(Items listed in a dataset)

#####

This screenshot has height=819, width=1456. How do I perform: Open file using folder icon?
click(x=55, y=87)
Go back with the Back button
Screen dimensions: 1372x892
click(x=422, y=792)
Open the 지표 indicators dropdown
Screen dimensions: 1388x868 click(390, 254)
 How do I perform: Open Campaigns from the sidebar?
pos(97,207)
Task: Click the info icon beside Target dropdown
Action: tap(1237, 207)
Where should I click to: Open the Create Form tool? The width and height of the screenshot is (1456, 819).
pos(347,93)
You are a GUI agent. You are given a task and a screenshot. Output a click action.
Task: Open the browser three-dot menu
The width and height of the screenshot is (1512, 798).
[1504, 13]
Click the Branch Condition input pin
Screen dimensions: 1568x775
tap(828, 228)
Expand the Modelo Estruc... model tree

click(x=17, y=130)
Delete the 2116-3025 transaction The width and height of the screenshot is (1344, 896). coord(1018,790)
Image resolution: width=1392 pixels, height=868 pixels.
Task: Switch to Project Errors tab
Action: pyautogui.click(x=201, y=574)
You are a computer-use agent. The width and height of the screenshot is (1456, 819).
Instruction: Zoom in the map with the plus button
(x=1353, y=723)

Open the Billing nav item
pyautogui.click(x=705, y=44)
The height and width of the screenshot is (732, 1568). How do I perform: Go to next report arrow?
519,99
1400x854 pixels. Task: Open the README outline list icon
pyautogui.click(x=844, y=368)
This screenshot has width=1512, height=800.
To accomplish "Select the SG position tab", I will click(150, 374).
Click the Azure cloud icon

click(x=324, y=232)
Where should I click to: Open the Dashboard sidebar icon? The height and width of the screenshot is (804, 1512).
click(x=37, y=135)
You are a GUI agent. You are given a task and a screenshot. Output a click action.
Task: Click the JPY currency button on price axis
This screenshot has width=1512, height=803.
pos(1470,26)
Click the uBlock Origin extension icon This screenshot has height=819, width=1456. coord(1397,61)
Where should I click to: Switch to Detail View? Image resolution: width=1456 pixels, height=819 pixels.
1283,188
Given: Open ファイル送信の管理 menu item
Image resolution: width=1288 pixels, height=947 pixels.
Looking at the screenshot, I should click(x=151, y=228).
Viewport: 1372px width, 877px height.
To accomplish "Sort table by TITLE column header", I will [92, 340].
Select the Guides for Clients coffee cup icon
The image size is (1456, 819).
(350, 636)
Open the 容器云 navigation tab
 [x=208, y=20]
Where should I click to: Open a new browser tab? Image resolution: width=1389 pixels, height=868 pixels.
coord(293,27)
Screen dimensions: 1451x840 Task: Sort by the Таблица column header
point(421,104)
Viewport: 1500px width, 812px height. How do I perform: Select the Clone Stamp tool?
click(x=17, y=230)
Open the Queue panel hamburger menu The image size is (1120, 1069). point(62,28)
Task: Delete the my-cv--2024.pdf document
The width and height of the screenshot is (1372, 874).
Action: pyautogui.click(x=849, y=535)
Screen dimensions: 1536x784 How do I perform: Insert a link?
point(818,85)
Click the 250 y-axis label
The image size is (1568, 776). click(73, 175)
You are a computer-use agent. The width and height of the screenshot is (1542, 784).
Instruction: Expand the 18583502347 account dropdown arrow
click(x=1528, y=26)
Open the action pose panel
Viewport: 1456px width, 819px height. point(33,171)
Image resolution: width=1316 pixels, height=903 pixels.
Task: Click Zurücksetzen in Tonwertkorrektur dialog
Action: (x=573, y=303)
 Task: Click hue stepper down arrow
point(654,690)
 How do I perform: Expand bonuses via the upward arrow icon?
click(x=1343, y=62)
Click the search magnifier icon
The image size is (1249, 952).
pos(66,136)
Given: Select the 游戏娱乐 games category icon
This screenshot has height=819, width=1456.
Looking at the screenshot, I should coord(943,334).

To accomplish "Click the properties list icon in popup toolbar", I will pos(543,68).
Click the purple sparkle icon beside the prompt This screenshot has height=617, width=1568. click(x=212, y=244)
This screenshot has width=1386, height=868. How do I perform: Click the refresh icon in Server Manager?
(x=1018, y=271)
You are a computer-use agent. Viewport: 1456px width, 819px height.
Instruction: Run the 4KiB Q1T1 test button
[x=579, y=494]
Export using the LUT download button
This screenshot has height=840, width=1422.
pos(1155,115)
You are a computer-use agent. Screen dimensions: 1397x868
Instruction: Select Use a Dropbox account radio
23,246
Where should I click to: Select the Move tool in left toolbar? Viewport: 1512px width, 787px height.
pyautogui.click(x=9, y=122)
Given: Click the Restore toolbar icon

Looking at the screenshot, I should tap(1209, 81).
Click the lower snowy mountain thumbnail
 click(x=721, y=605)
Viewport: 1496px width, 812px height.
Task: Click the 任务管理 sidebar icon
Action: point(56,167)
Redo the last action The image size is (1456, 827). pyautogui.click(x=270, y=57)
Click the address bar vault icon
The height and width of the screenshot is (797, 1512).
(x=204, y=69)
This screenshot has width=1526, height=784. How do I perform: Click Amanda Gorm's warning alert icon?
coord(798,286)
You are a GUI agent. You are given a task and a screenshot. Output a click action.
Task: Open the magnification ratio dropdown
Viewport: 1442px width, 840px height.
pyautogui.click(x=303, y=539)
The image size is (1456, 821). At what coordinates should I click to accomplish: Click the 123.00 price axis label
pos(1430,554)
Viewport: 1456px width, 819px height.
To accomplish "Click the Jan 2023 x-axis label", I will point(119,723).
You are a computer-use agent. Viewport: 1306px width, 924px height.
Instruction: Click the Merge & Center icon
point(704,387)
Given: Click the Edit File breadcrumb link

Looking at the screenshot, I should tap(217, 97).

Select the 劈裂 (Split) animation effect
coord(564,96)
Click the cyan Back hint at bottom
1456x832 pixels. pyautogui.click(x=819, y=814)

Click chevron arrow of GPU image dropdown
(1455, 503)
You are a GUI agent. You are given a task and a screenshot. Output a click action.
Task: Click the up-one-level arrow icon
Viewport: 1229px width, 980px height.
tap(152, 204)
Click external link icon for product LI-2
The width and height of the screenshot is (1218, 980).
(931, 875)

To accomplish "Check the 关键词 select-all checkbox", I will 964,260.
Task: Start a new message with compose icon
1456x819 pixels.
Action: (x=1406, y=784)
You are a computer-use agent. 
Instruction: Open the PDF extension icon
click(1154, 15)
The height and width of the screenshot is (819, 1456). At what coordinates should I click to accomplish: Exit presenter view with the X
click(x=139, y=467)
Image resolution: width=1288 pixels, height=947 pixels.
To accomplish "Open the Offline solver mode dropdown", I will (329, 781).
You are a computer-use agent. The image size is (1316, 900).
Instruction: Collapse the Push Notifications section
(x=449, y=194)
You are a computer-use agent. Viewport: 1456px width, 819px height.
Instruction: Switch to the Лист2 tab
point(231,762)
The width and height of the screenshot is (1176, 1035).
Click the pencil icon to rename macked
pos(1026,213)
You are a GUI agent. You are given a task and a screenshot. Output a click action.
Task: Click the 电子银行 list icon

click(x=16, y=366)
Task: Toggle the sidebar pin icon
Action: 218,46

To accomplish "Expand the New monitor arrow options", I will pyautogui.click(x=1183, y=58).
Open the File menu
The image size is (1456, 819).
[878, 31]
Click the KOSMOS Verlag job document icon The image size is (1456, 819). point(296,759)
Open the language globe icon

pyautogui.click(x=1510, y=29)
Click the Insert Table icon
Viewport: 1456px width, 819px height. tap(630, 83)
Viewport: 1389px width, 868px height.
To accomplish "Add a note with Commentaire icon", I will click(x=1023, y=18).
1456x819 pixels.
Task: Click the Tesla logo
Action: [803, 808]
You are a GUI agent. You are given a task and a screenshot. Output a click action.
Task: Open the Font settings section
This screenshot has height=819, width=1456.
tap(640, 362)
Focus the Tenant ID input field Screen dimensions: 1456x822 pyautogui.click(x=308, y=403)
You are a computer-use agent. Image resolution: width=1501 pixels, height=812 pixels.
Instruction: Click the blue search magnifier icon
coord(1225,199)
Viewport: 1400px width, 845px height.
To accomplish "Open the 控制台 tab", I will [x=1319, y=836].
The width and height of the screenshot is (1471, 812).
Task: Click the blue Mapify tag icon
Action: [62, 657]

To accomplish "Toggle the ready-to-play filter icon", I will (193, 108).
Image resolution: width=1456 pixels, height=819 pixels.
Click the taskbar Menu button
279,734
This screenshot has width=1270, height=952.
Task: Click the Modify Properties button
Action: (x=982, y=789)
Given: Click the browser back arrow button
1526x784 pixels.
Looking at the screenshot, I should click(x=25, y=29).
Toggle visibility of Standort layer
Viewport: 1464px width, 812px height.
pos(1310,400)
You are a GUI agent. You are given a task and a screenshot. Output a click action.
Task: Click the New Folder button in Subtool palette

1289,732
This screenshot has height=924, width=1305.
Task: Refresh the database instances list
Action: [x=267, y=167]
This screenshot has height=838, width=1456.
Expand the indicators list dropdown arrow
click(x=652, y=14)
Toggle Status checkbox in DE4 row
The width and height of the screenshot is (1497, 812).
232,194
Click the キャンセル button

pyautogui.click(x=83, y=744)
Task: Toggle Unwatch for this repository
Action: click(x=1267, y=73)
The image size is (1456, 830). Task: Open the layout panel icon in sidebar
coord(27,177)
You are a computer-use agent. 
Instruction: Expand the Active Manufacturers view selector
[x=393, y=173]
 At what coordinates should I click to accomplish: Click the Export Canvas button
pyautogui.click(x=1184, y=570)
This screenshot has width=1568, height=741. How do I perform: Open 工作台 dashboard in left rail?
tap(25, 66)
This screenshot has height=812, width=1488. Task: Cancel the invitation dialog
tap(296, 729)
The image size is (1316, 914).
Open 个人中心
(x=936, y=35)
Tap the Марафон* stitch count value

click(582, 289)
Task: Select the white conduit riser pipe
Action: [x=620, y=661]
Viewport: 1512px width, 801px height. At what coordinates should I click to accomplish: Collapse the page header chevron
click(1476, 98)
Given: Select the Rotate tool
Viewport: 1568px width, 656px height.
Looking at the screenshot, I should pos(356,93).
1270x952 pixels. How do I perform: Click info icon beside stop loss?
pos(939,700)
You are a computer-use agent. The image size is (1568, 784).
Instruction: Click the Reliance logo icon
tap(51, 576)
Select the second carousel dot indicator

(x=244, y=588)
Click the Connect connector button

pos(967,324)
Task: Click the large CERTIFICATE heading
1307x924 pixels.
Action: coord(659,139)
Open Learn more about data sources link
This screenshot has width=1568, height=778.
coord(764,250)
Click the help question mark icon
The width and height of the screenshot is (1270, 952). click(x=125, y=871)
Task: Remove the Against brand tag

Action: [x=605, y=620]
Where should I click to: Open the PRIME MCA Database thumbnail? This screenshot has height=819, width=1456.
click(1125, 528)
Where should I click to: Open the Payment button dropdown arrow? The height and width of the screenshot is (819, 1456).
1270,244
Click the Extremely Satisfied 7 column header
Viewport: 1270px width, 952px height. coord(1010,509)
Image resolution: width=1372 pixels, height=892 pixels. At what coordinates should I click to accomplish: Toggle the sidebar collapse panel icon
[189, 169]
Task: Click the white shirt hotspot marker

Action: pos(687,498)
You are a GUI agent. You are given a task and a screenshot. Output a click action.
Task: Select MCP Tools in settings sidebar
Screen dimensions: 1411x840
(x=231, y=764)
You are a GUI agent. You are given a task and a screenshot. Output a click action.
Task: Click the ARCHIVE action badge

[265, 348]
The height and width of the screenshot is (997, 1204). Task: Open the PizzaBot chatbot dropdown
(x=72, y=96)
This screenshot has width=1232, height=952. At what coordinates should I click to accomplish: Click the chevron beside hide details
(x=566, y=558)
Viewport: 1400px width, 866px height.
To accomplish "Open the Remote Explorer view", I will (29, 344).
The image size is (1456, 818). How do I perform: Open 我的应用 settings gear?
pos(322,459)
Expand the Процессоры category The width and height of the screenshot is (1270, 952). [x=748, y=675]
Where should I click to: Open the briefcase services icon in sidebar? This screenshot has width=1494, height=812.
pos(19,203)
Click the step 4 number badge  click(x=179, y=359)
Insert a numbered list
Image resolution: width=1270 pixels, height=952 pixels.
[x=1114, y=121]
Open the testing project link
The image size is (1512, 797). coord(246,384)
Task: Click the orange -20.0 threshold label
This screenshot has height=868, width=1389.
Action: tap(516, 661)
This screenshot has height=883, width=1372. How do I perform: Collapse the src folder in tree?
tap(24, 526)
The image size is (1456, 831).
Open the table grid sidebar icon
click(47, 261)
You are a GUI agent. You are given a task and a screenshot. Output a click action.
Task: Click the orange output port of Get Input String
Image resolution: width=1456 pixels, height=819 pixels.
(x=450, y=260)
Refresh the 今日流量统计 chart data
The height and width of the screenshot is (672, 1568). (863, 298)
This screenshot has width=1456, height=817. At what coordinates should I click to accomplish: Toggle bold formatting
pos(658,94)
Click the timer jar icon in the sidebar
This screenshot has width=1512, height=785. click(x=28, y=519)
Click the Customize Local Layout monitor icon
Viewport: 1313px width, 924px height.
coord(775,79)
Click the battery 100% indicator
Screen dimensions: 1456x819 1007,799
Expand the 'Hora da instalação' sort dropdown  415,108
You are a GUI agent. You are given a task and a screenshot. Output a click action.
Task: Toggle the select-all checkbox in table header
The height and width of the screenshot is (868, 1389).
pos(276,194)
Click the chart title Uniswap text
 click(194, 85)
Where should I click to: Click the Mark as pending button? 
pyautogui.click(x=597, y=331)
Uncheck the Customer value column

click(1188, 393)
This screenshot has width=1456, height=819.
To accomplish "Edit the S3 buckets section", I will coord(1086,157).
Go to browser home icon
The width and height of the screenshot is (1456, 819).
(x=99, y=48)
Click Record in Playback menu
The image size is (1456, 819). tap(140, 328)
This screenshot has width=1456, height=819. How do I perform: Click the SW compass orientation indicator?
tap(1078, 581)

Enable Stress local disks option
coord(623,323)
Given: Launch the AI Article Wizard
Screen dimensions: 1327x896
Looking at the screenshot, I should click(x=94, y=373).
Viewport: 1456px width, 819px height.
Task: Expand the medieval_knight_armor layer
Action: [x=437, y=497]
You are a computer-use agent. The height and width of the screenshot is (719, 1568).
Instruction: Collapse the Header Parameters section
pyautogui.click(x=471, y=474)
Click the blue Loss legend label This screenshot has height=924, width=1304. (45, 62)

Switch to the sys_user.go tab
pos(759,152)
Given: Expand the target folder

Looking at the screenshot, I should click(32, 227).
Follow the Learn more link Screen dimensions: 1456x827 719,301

#####

→ **Work order**:
Your answer should consist of each line of the data above in which the word "computer" occurs.

→ **Solved exercise**:
You are a computer-use agent. The width and height of the screenshot is (1456, 819).
You are a computer-use agent. The width and height of the screenshot is (1542, 784).
You are a computer-use agent. Viewport: 1456px width, 819px height.
You are a computer-use agent. Screen dimensions: 1397x868
You are a computer-use agent. Viewport: 1306px width, 924px height.
You are a computer-use agent. 
You are a computer-use agent. The image size is (1316, 900).
You are a computer-use agent. Viewport: 1456px width, 819px height.
You are a computer-use agent. Image resolution: width=1501 pixels, height=812 pixels.
You are a computer-use agent. 
You are a computer-use agent. The image size is (1568, 784).
You are a computer-use agent. The height and width of the screenshot is (719, 1568).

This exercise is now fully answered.